The $50,000, the only income the organization has at this time, will pay for utilities and rent, Sanfilippo said. Other programs the association offered, such as job retraining for fishermen who decide to get out of the business and scholarships for the children of fishermen, ceased several years ago when federal funding from the Department of Labor ended.

For the time being, when it cannot directly help those who come in the door, the Fishermen's Wives Association refers them to agencies that can, she said.

Sanfilippo said the group's leaders are thinking of a fundraising drive this summer to help with costs and to try to reinvigorate some of the programs.

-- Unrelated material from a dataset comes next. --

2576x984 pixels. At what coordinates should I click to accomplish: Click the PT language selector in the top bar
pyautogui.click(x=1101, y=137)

The Gloucester Fishermen's Wives Association started in 1969 as a support network for the wives of fishermen while their husbands were at sea and grew into an advocacy group for the fishing industry that has tried to resist the tightening of fishing regulations and combatted local aquaculture proposals.

Recently, the group has been a vocal opponent, along with several other local fishing and environmental advocacy groups, of the liquefied natural gas ports proposed off Gloucester. Both LNG proposals have received state approvals, and one company, Excelerate Energy, has begun construction.

Vito Calomo, executive director of the Massachusetts Fisheries Recovery Commission, said that $50,000 the group received does not go far. But he said some of the money should be used not to help fishermen move away from the industry but to draw in younger people interested in learning the ropes and train them with the help of the Coast Guard.

"They could help teach some young people who really want to get into this job how to fish," Calomo said. "We have fishermen out there who are in their 60s. But where are all the young people?"

He said that once the Gloucester Fishing Community Preservation Fund - a new nonprofit organization started with mitigation money from Excelerate and Suez Energy North America, which is building the other LNG terminal - gets on its feet and begins buying and leasing local fishing permits, those vessels in the area would still need crews.